This lamentable lack of judgment misled the various pot-boiler writers to attack the new tendency with the most repulsive arguments. One leading paper of those days wrote of Hauptmann as an individual of a pronounced criminal physiognomy, of whom one could expect nothing else but dirty, appalling things.
Such literary highway assaults made one feel doubly happy over the fact, that together with Hauptmann were a few splendidly armed fighters, like the aged Fontane, with his great poise and fine exactness.
The first impression of Hauptmann was that he was not a man of easy social carriage, rather discreet, almost shy, and uncommunicative. An absorbed, deep dreamer, yet a keen observer of the human all too human, not easily led astray, not Goethe, rather Hoelderlin.
The guest room of the "Preussischen Hof" contained many empty benches. The keeper thereof had ample time to meditate over the mission of the strange gentleman, in the weaving districts. I learned the next morning that he had quite decided that Hauptmann was some government emissary, intrusted with examining the prevailing distress of the weavers. One thing, however, appeared suspicious, the man associated with the "Reds," who, according to the government newspaper, only exaggerated the need and poverty to incite the people for their own political ends.
Whether or not the misery of the weavers that winter had reached such a point as to warrant an official investigation, had been the topic of discussion for weeks. The State Attorney, too, had taken an active part in the matter.
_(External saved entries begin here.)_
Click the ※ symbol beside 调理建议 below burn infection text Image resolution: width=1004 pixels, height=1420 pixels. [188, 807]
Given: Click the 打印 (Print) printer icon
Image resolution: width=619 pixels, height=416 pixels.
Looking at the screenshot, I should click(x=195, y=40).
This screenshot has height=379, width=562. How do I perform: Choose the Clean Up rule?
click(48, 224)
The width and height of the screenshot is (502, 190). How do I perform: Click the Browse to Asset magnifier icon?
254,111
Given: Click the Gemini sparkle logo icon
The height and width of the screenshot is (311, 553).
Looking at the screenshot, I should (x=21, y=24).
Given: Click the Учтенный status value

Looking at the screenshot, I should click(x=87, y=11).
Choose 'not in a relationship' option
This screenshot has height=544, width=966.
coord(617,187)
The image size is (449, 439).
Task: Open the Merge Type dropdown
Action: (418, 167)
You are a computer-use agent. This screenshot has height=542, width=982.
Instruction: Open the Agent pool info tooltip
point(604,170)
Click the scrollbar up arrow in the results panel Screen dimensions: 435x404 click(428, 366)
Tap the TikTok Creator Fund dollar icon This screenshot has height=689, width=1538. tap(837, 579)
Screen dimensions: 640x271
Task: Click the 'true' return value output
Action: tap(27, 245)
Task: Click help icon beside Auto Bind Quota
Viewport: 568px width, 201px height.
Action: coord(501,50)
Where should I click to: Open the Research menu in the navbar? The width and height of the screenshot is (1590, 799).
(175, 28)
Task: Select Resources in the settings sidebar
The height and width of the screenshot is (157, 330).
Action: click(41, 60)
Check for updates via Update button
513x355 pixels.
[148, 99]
The criticism in the labor paper, "The Proletarian," of which I was the editor, that the exorbitant profit-making methods of the manufacturers, which left the workers nothing to live on, were met with a number of indictments against the paper on the following grounds: "It was indictable to incite the public at the moment when the prevailing poverty was in itself sufficient to arouse the people and cause danger; that this was criminal, and therefore punishable. The distress was thereby officially acknowledged; was that not sufficient? Why then hold the conditions up before the special attention of the people?"
We mapped out a tour through the home-weaving settlements. At Langenbielau, the textile industry had to a large extent been carried on in mills and factories and at a higher wage. Misery was not so appalling and hopeless there, as in the huts of the home weavers.
The following days unrolled a horrible picture before the eyes of the poet. The figures of Baumann and Ansorge from his play "The Weavers" became real.
With mute accusation on their lips, they moved before the human eye in tangible shape; yet one longed to believe they were only phantoms. They lived, but how they lived was a burning shame to civilization. Huts, standing deep in the snow, like whitened sepulchres, and despair staring from every nook, in these days of paternal care, just as at the time of the famine that swept across the district in 1844.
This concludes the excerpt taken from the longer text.